Making the Case
During a conversation with a financial advisor who specialized in entrepreneurship, I learned three very important things that must be addressed before launching any product/service/enterprise. First, one must demonstrate "proof of concept;" in other words, one must prove that the grand idea is worthy of acclaim, and feasible enough for investment. Second, a business case must be made that justifies the product/service/enterprise from an economic standpoint. Finally, one must gauge the scalability of such a grand idea/service/enterprise (or rather, why it has not gone to scale already).
This thought process can be applied to the idea of a comprehensive care mandate, and used to formulate a substantial rationale in its favor.
Here, the proof of concept is evident; in the U.S., the leading causes of death (related to illness) are rooted in chronic conditions, many of which can be addressed through preventive care and consistent disease management. In making the business case for a comprehensive care mandate, cost-efficiency is the theorized economic trump card. Many believe that increasing access to needed services (think preventive care plus managed care), will reduce negative health outcomes over time, potentially abridge emergency room visits, and shift the cost-curve in a favorable direction. Scalability, however, is controversial, making it the most difficult tenet to troubleshoot.

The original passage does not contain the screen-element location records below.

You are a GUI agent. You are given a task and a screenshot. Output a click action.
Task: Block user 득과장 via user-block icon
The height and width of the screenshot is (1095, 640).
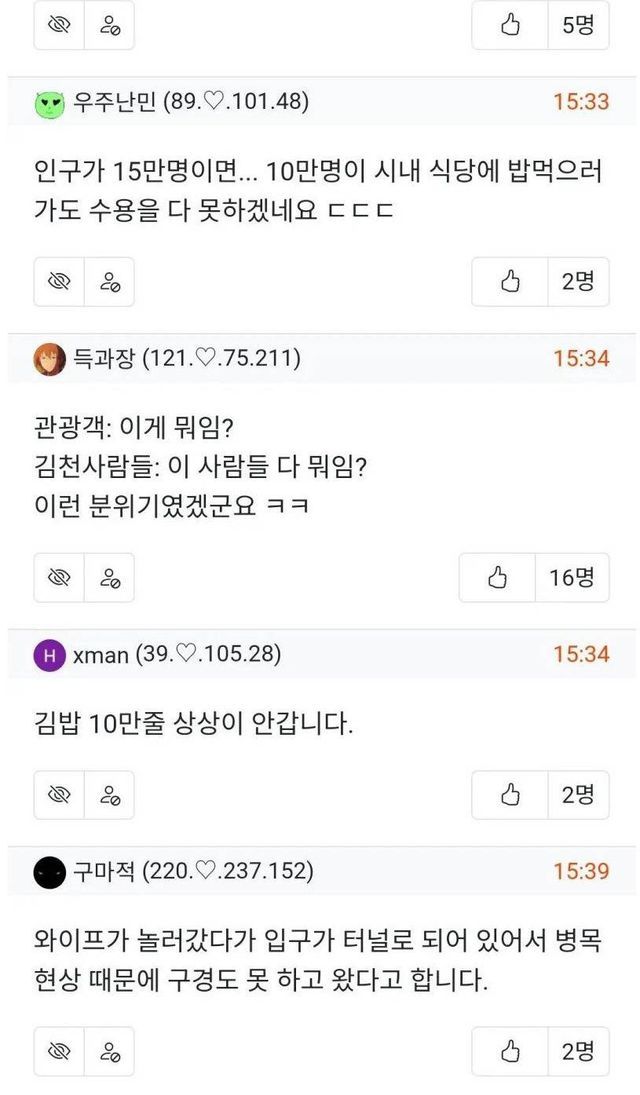click(x=109, y=578)
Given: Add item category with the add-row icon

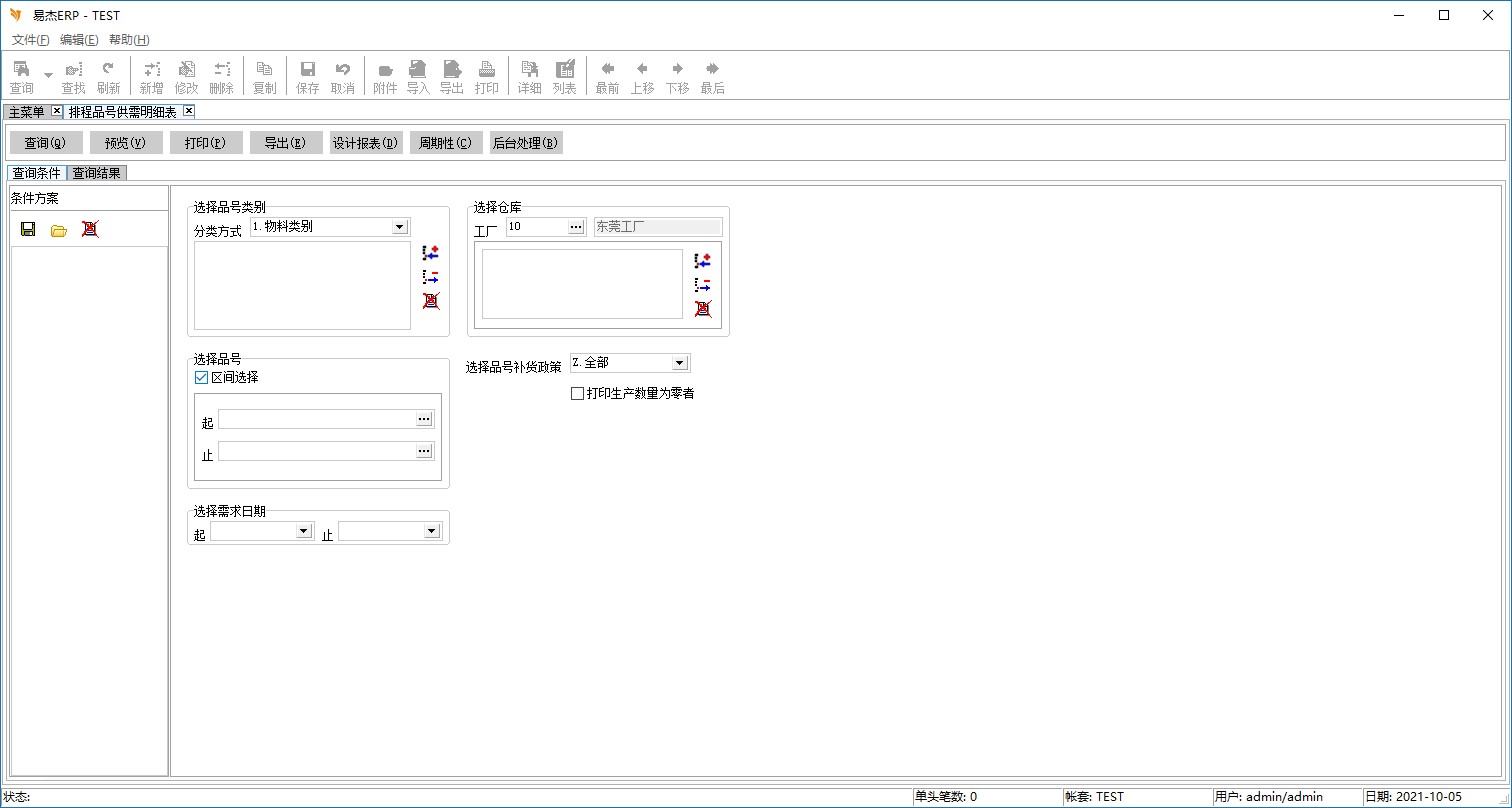Looking at the screenshot, I should pyautogui.click(x=431, y=254).
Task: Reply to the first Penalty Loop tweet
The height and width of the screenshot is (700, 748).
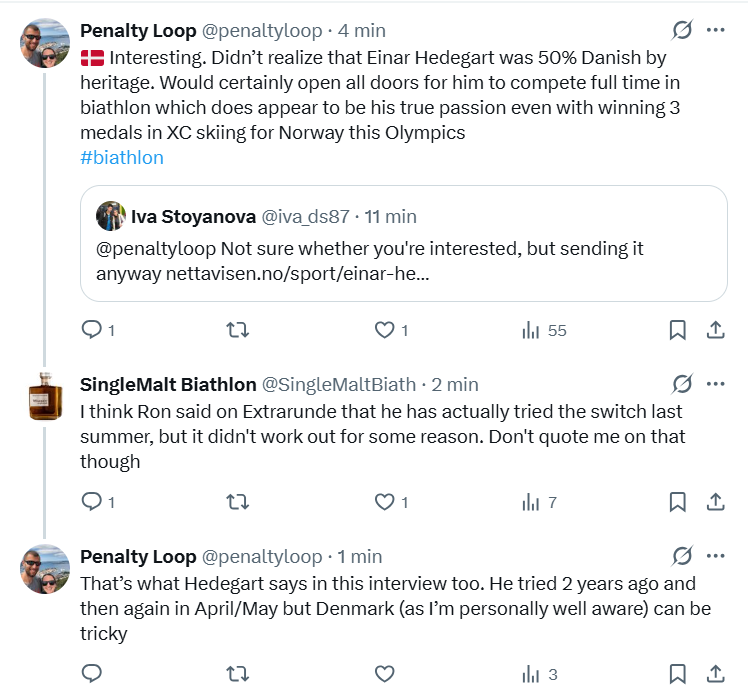Action: (91, 330)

A Moral Hazard Application
The insidious counter-argument against a comprehensive care mandate (and its scalability) can be made simply by exploring moral hazard. This concept describes the unrestricted utilization of a given service by an individual who is not aware of, or not affected by, the consequences of such utilization. In fact, moral hazard can be offered as a potential rationale for the overuse of emergency services occurring in hospitals across the U.S. (as one of my professors put it, this is the "Million-Dollar Murray" debacle author Malcolm Gladwell warned about). The same minds that attribute the "overburdened, underfunded, and fragmented" nature of emergency care to EMTALA anticipate a similar outcome if a federal mandate for comprehensive care were to be passed. In short, the mass effect wouldn't be cost-saving but rather a shift of uncompensated care from the urgent care setting to the clinic/ambulatory care setting.
The Bottom-Line
We are far removed from common ground in this dialogue. Modern political currents in the health care debate have created an undertow that seemingly complicates the idea of a comprehensive care mandate that goes beyond bare bones. For example, certain fundamental principles, such as "health care for all (regardless of citizenship)" or obligating public and private hospitals to treat patients (both of which are features of EMTALA), are likely to invoke fierce opposition.
Further, the expansions in preventive care made possible through the Patient Protection and Affordable Care Act may be framed in a way that pacifies champions of a federal mandate. Perhaps the most pronounced gray-area in the discussion is federal funding. While most broad-reaching mandates (enacted in the past 15 years) are begrudgingly written into the federal budget, EMTALA (an unfunded mandate) remains a crop circle in the field.
Ultimately, in this debate supporters of a federally mandated comprehensive care model must recognize that an "apples to apples" comparison is difficult to assume. Universal coverage and emergency care may both appear as fruits, but grow on different trees. Domestically, a comprehensive care mandate is a unique and unprecedented idea/care model; as such, it should be given a degree of consideration free from the confounding of our previous successes (or failures—depending on your vantage point).